Learning Electronic Health Records (EHRs) representation is a preeminent yet under-discovered research topic. It benefits various clinical decision support applications, e.g., medication outcome prediction or patient similarity search. Current approaches focus on task-specific label supervision on vectorized sequential EHR, which is not applicable to large-scale unsupervised scenarios. Recently, contrastive learning shows great success on self-supervised representation learning problems. However, complex temporality often degrades the performance. We propose Graph Kernel Infomax, a self-supervised graph kernel learning approach on the graphical representation of EHR, to overcome the previous problems. Unlike the state-of-the-art, we do not change the graph structure to construct augmented views. Instead, we use Kernel Subspace Augmentation to embed nodes into two geometrically different manifold views. The entire framework is trained by contrasting nodes and graph representations on those two manifold views through the commonly used contrastive objectives. Empirically, using publicly available benchmark EHR datasets, our approach yields performance on clinical downstream tasks that exceeds the state-of-the-art. Theoretically, the variation on distance metrics naturally creates different views as data augmentation without changing graph structures.

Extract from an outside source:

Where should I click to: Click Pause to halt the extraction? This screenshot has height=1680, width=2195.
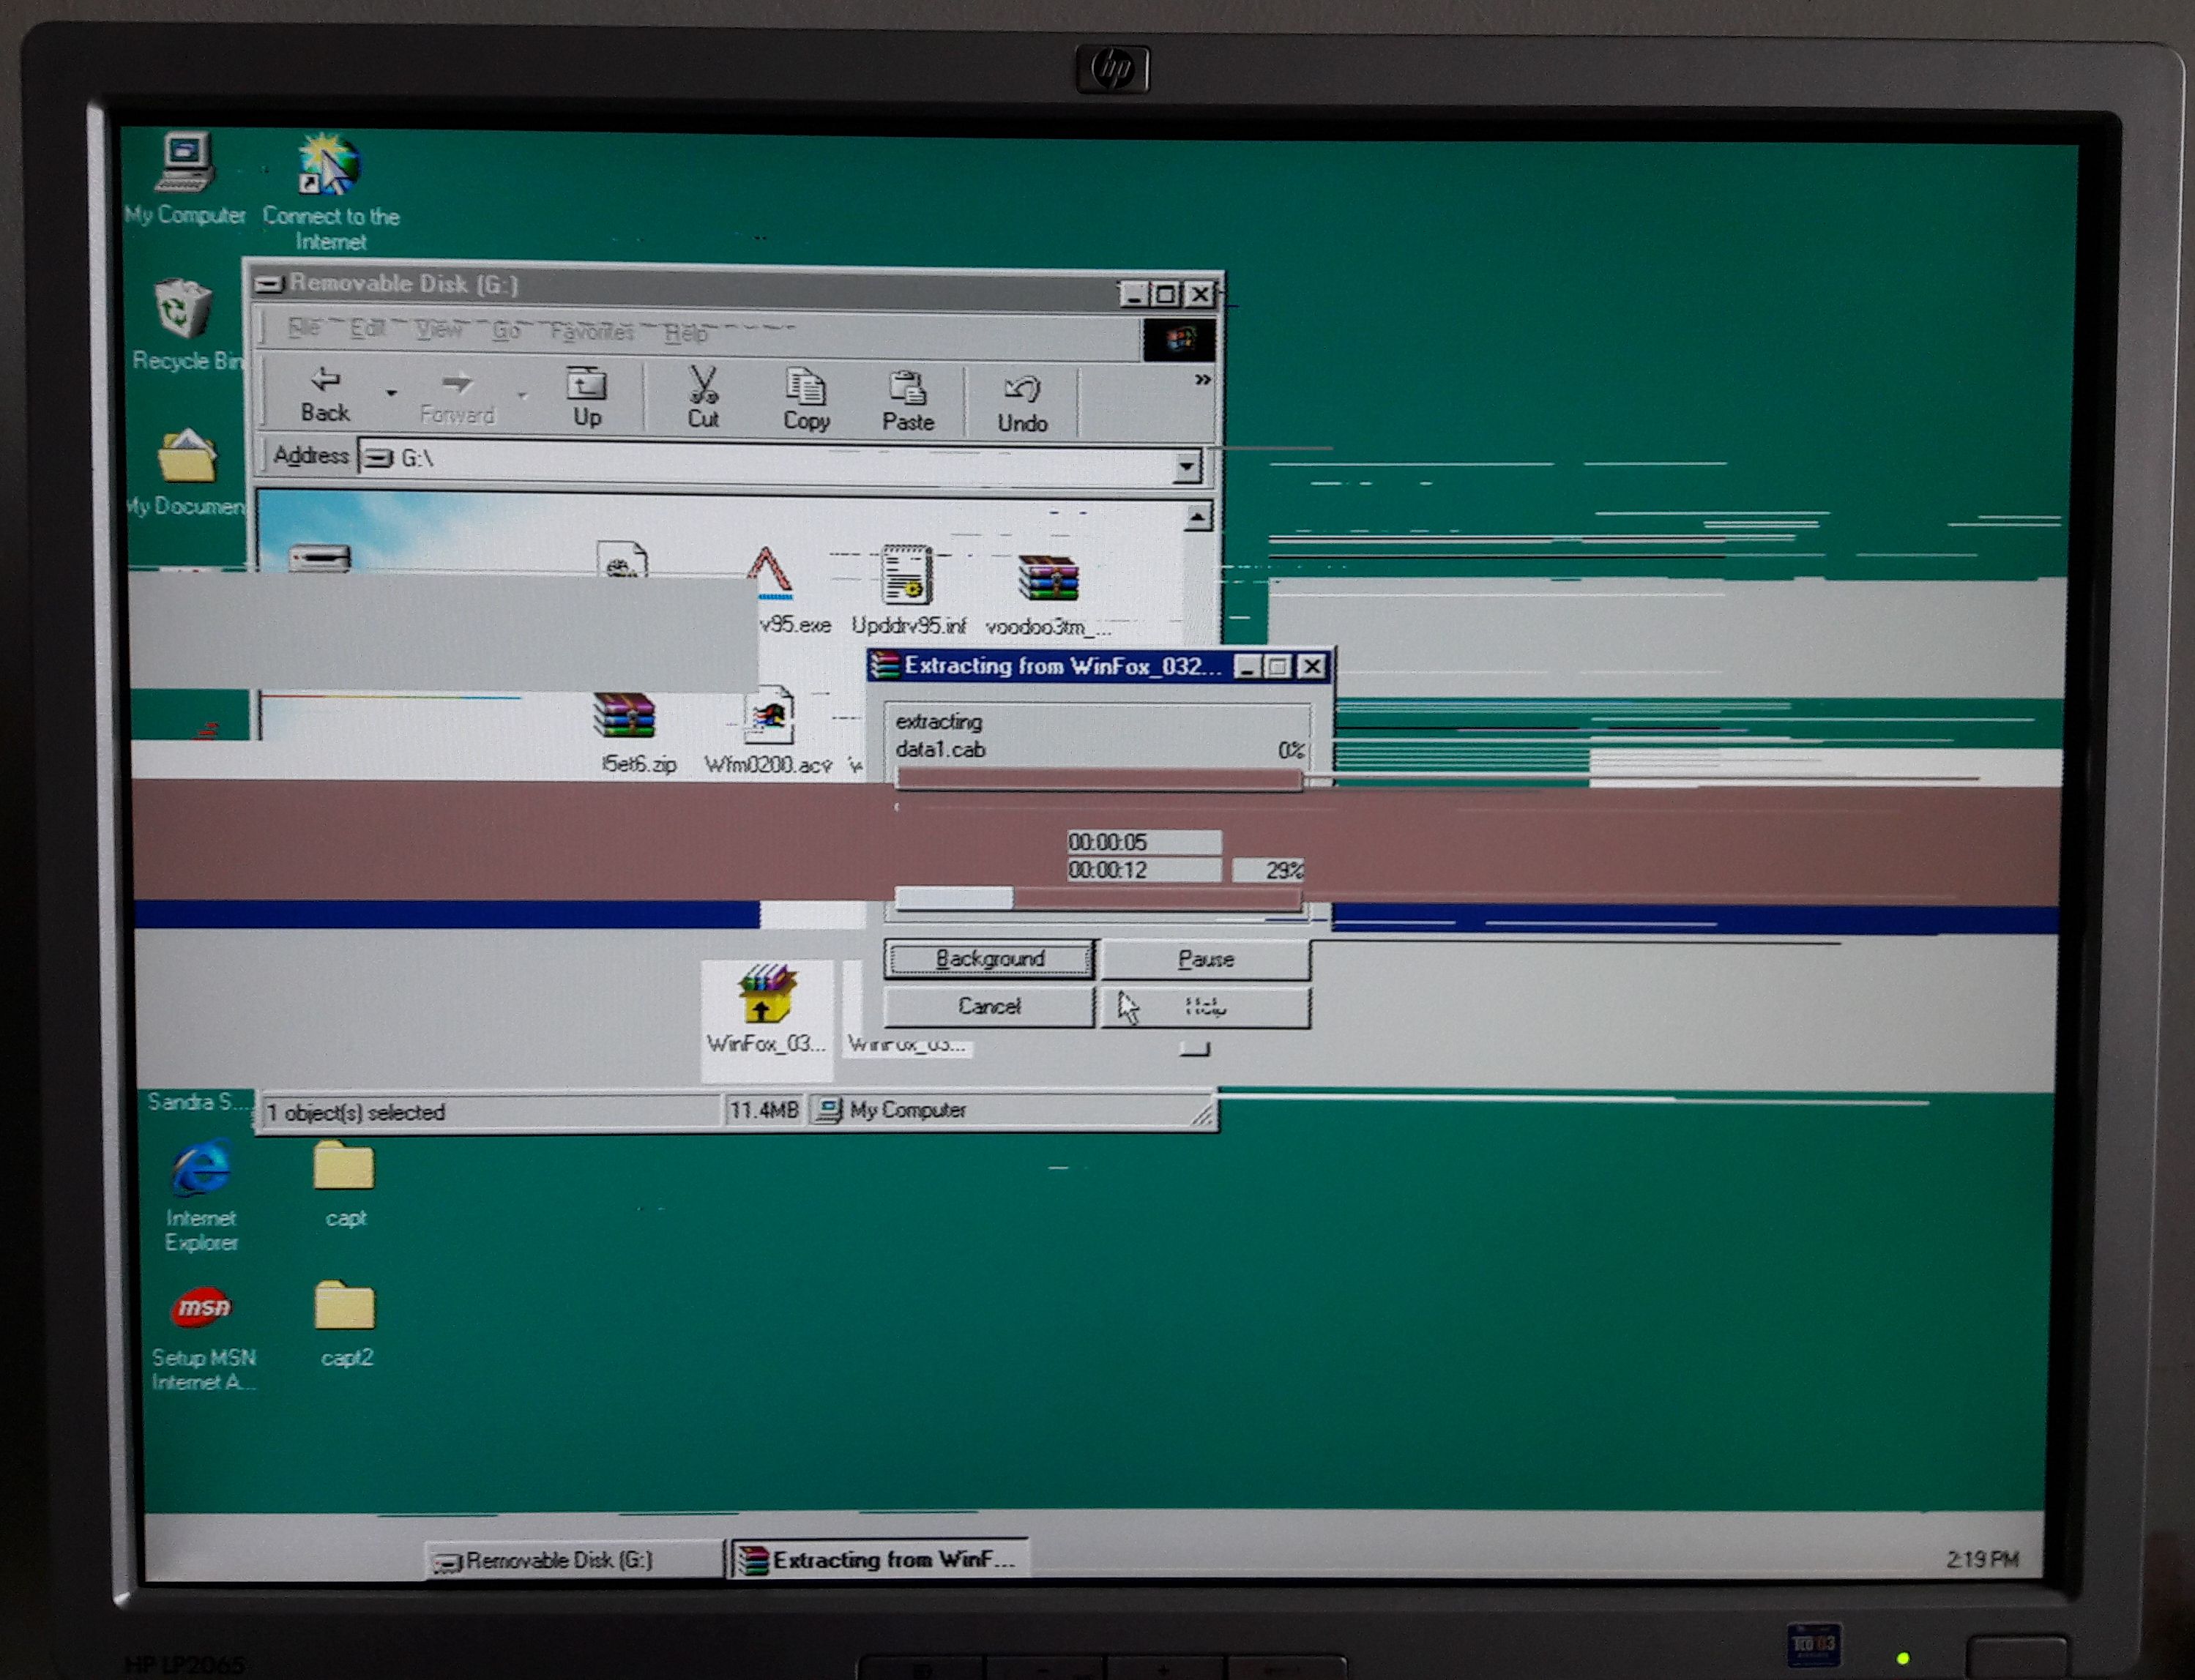tap(1205, 959)
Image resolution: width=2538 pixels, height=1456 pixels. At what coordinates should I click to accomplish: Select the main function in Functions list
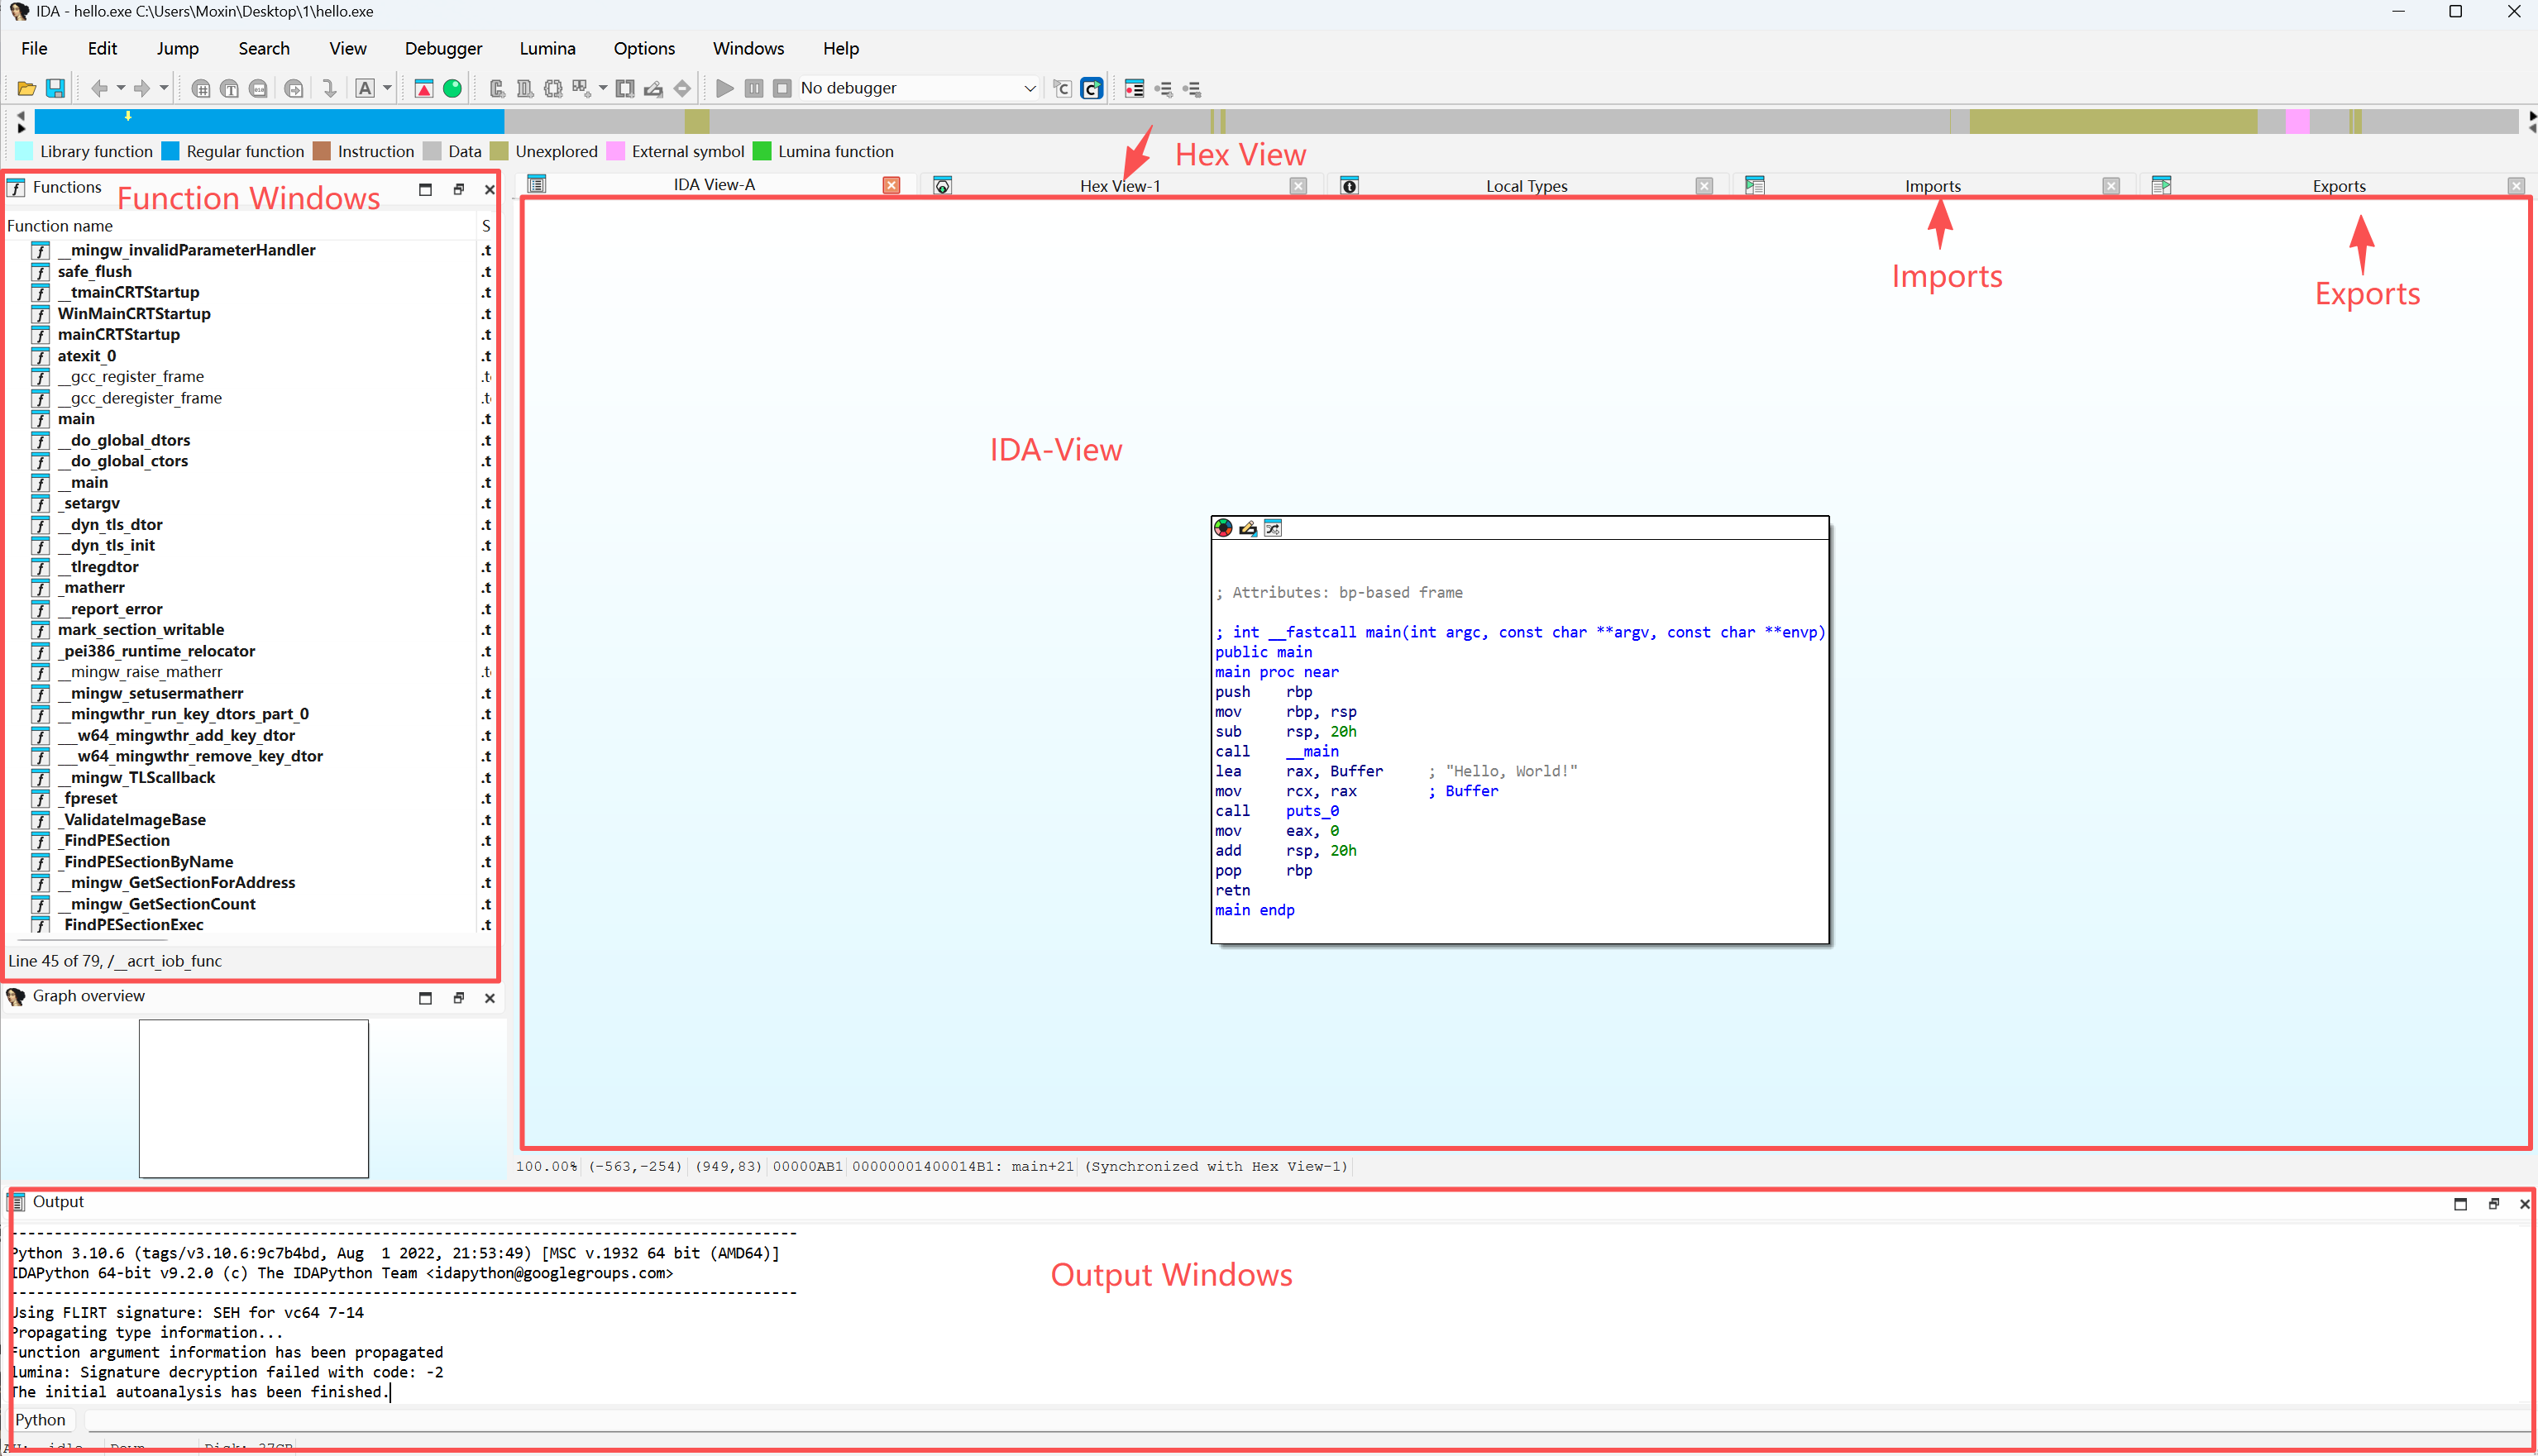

翻译：学习电子健康记录（EHR）的表示是一个重要但尚未充分探索的研究课题。它有益于多种临床决策支持应用，例如药物结果预测或患者相似性搜索。当前方法侧重于对向量化的序列化EHR进行任务特定的标签监督，这并不适用于大规模无监督场景。近年来，对比学习在自监督表示学习问题上取得了巨大成功。然而，复杂的时序性往往会降低其性能。我们提出图核信息最大化（Graph Kernel Infomax），一种基于EHR图表示的自监督图核学习方法，以克服上述问题。与现有最先进方法不同，我们并不改变图结构来构造增强视图。相反，我们使用核子空间增强将节点嵌入到两个几何上不同的流形视图中。整个框架通过在这两个流形视图上对比节点与图表示，并借助常用的对比目标进行训练。实验表明，使用公开的基准EHR数据集，我们的方法在临床下游任务上的性能超越了最先进技术。理论上，距离度量的变化自然地在不改变图结构的情况下产生了不同的数据增强视图。